Disney Lorcana, the Ravensburger trading card game, launched with The First Chapter on August 18, 2023, and through mid-2026 it has shipped 13 numbered main sets on a roughly quarterly cadence, four per year. The newest set is Wilds Unknown (Set 12, May 15, 2026), the first Lorcana expansion to bring Pixar characters into the game, and Attack of the Vine! (Set 13) lands July 24, 2026. This calendar lists every set in order with release dates, explains how the schedule and the eight-tier rarity ladder work, and ends with the grading angle: in Lorcana, centering and foil surface decide the gem cards, and the premium rarities are the ones worth a grading fee.

Every Disney Lorcana Set in Order

The table below covers every numbered main set from The First Chapter through Attack of the Vine!, plus the reported Set 14. Dates are the wide retail release; most sets also had a local game store prerelease about a week earlier, and the noted prerelease dates are called out in the schedule section.

Set Name Release Date Theme or Notable
1 The First Chapter August 18, 2023 Debut set; established the six ink colors
2 Rise of the Floodborn November 17, 2023 Resist keyword; Floodborn and Shift
3 Into the Inklands February 23, 2024 Location cards; DuckTales
4 Ursula's Return May 17, 2024 Sing Together
5 Shimmering Skies August 9, 2024 Sky and flight theme
6 Azurite Sea November 14, 2024 Undersea theme
7 Archazia's Island March 7, 2025 New island setting
8 Reign of Jafar May 30, 2025 Aladdin villain focus
9 Fabled August 29, 2025 Introduced the Epic and Iconic rarities
10 Whispers in the Well November 14, 2025 Prerelease November 7
11 Winterspell February 20, 2026 Prerelease February 13
12 Wilds Unknown May 15, 2026 First Pixar set; Lore Nouveau Enchanted art
13 Attack of the Vine! July 24, 2026 Adds Monsters Inc.; Hunny keyword, Vinelings
14 Hyperia City (reported) Q4 2026 (reported) Coco theme, Miguel (not officially confirmed)

▬▬▬▬▬▬

» GIVEN INSTRUCTION A:
Answer these from the Disney Lorcana set calendar:
(i) On what date did The First Chapter launch?
(ii) Which set introduced the Epic and Iconic rarities?
(iii) What prerelease date is given for Winterspell?
» GIVEN INSTRUCTION B: Retype part of the Disney Lorcana set calendar exactly. Begin at the words "The table below" and stop after "the schedule section.".
» GIVEN INSTRUCTION C: Continue the Disney Lorcana set calendar from where it stops.

» AVAILABLE DATA:
▬▬▬▬▬▬

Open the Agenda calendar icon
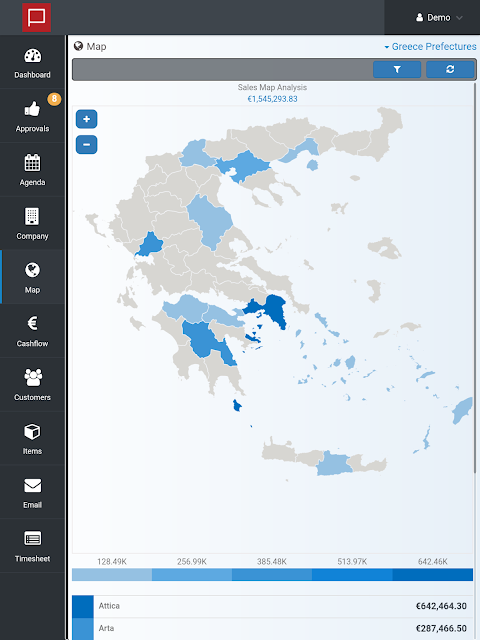Image resolution: width=480 pixels, height=640 pixels. point(32,162)
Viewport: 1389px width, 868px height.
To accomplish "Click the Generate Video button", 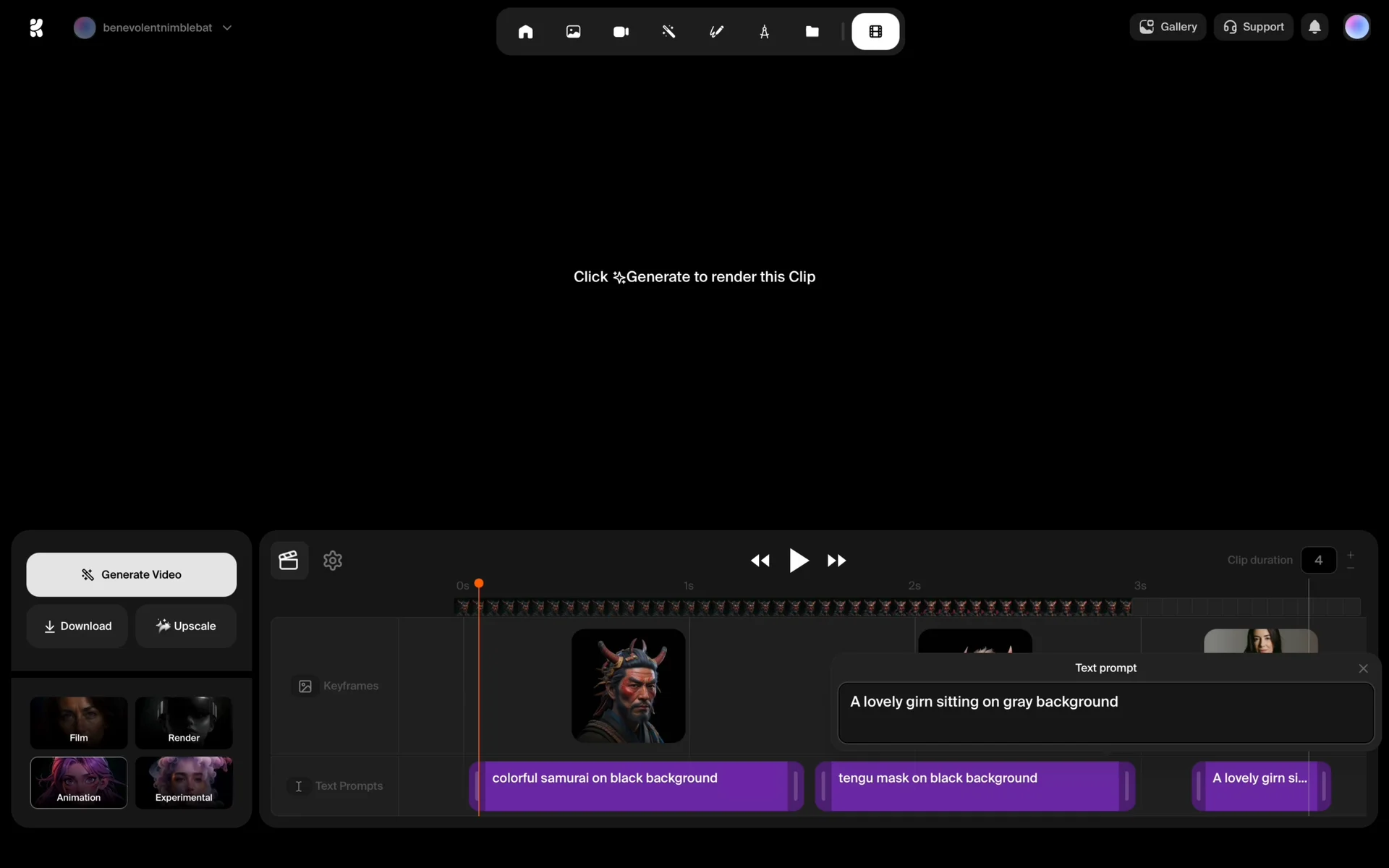I will pos(131,574).
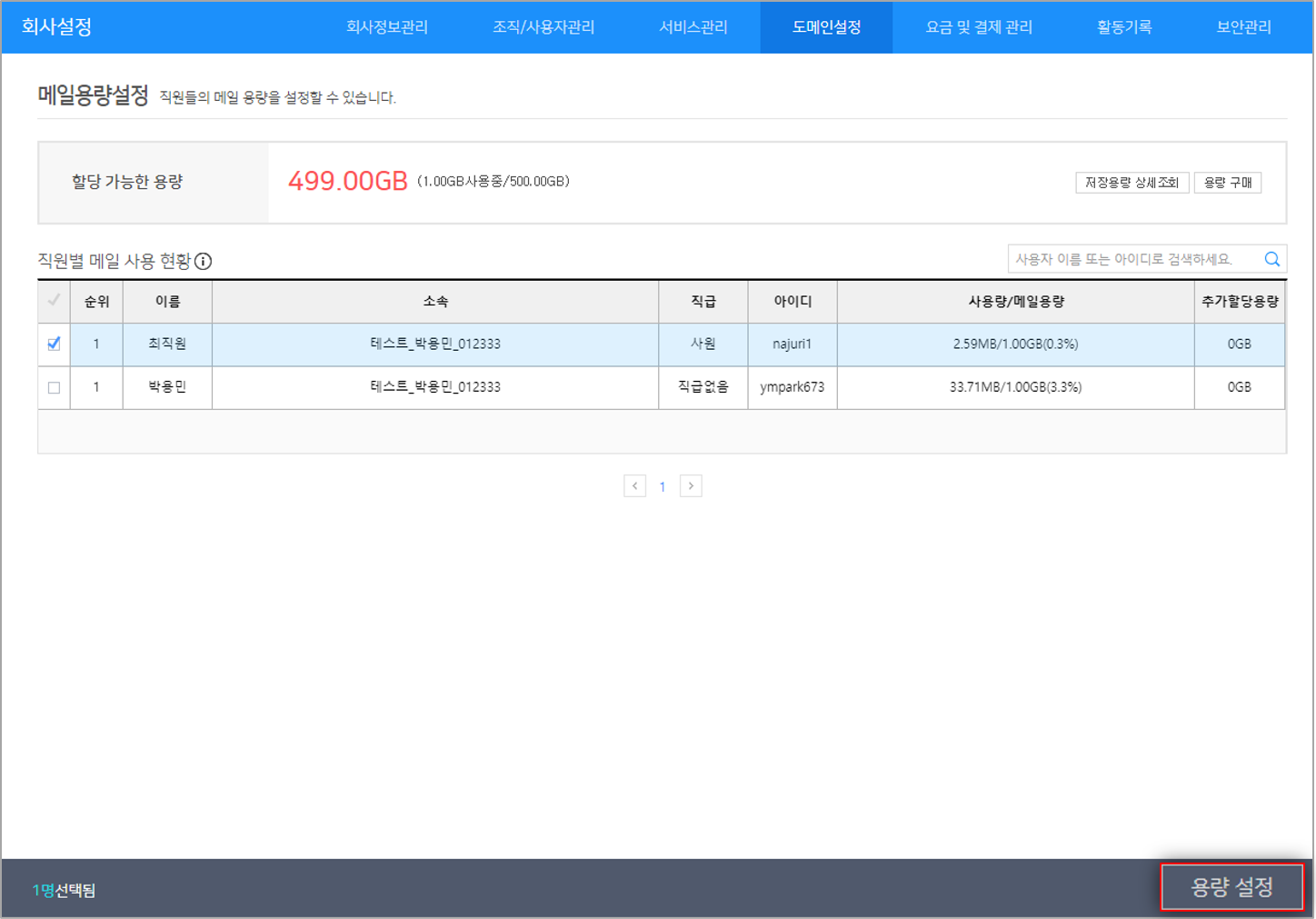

▬▬▬▬▬▬

» RESPONSE A:
(i) August 18, 2023
(ii) Fabled (Set 9)
(iii) February 13

» RESPONSE B:
The table below covers every numbered main set from The First Chapter through Attack of the Vine!, plus the reported Set 14. Dates are the wide retail release; most sets also had a local game store prerelease about a week earlier, and the noted prerelease dates are called out in the schedule section.

» RESPONSE C:
Set 14 is reported by the community, not officially confirmed by Ravensburger as of mid-June 2026. Treat its name, theme, and date as unconfirmed until the set is announced.

How Lorcana's Release Schedule Works

Lorcana runs on a predictable annual rhythm. Ravensburger ships four main expansion sets per year, spaced roughly a quarter apart, which is why a new set tends to land in late winter, spring, late summer, and mid-autumn. Layered on top of that is one standalone Illumineer's Quest product per year, a cooperative campaign box that is separate from the numbered booster sets. The 2026 Illumineer's Quest is The Great Hunny Rescue, due October 2026 at an MSRP of $59.99.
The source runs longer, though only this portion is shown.